This afternoon, I went to a seminar given by Brent Davis (http://brentdaviscalgary.appspot.com/); currently visiting the UK from the University of Calgary. He was speaking about complexity thinking – and ways in which this approach can be applied to the study of the knowledge that mathematics teachers need for teaching.
The main point of interest for me was the idea that teachers do not necessarily know what they know. Even the very best teachers, who create the most valuable learning opportunities for chilfdren, do not draw on their mathematical knowledge in a conscious or systematic way. This is partly due to the fact that teachers of maths think in a very different way to children learning maths for the first time.
Brent gave some example of work he has done with teachers using Concept Studies – a means of revealing tacit knowledge about mathematical concepts. One example given of a Concept Study involved mulitplication. There are a number of ways to conceive of multiplication; as repeated addition, as grouping, as an area or array, as the compression or stretching of a number line, as a linear function, and so on. Different conceptions lead to very different implications for other aspects of mathematical thinking. One exmaple given was that the number 1 is a prime number under some conecptions but not under others.
So part of the difficulty of teaching and learning mathematics comes from the fact that, while teachers might be drawing on a variety of conceptions of mathematical objects and processes (even if not in a conscious way), children are often not aware either of what these conceptions are, which are appropriate for the task at hand, and what implications each might have. Brent was saying that the conduct of Concept Studies can transform a teacher’s practice by revealing these aspects of tacit knowledge – a teacher’s awareness of the metaphors being used, and an awareness of the extent to which particular conception are or are not consistent with particular tasks can tranform the experience of a learner.

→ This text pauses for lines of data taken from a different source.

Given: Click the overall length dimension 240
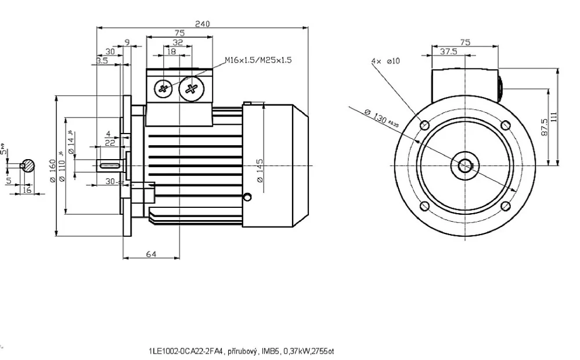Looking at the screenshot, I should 202,24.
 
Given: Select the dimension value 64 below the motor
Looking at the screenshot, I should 150,254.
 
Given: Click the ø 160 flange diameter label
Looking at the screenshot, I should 53,171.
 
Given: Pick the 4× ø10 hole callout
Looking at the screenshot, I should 386,60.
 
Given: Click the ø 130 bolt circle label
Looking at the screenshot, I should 376,115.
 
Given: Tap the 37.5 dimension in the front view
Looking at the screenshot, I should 448,51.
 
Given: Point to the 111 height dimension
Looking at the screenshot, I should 554,116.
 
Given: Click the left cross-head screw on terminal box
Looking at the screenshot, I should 163,89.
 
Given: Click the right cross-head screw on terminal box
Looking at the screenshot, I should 191,89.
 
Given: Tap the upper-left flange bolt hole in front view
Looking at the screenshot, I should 424,125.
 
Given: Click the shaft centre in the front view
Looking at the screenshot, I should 465,165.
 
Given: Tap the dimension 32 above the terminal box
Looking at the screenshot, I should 178,42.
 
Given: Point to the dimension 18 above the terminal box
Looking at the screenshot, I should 171,51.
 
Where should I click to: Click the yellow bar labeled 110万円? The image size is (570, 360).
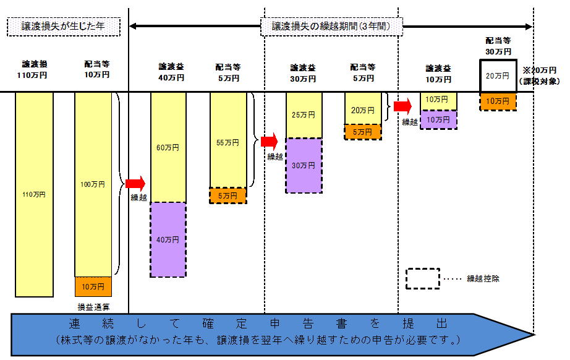[34, 195]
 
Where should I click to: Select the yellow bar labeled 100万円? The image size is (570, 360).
[93, 184]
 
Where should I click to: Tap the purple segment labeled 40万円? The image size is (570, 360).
[168, 239]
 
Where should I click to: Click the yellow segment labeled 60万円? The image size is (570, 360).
[168, 147]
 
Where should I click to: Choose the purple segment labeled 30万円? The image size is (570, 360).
[304, 165]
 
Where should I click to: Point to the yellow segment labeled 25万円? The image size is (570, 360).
[304, 115]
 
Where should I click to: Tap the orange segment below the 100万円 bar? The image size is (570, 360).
[93, 287]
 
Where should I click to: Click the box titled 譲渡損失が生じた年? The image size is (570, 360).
[64, 27]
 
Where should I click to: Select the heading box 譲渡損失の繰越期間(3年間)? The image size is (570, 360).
[331, 27]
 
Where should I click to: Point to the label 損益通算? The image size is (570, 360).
[93, 307]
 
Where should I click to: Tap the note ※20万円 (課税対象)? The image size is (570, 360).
[540, 75]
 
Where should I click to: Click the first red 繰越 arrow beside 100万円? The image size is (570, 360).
[135, 183]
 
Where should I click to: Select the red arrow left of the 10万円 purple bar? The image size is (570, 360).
[403, 106]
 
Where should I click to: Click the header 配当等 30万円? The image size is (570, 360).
[498, 46]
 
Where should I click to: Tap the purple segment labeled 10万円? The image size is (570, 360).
[438, 119]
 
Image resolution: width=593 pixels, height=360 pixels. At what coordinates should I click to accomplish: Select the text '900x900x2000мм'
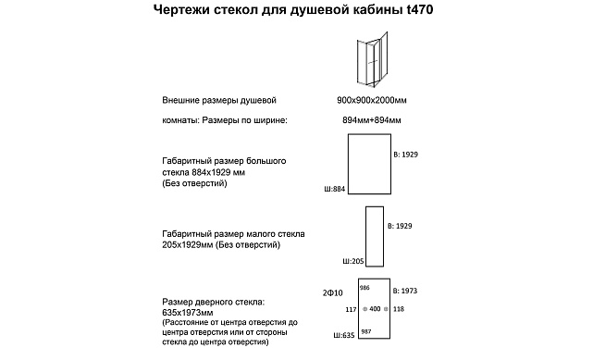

This reminded me of my work on interdisciplinarity. Part of the difficulty of interdisciplinary research consists in the tacit assumptions, conventions and traditons of the discipline that a researcher carries with them. The reason that this is problematic is that it is often the case that different researchers carry tacit content that is not compatible with that of other researchers. Successful interdisciplinary work must therefore involve some revelation of this tacit content.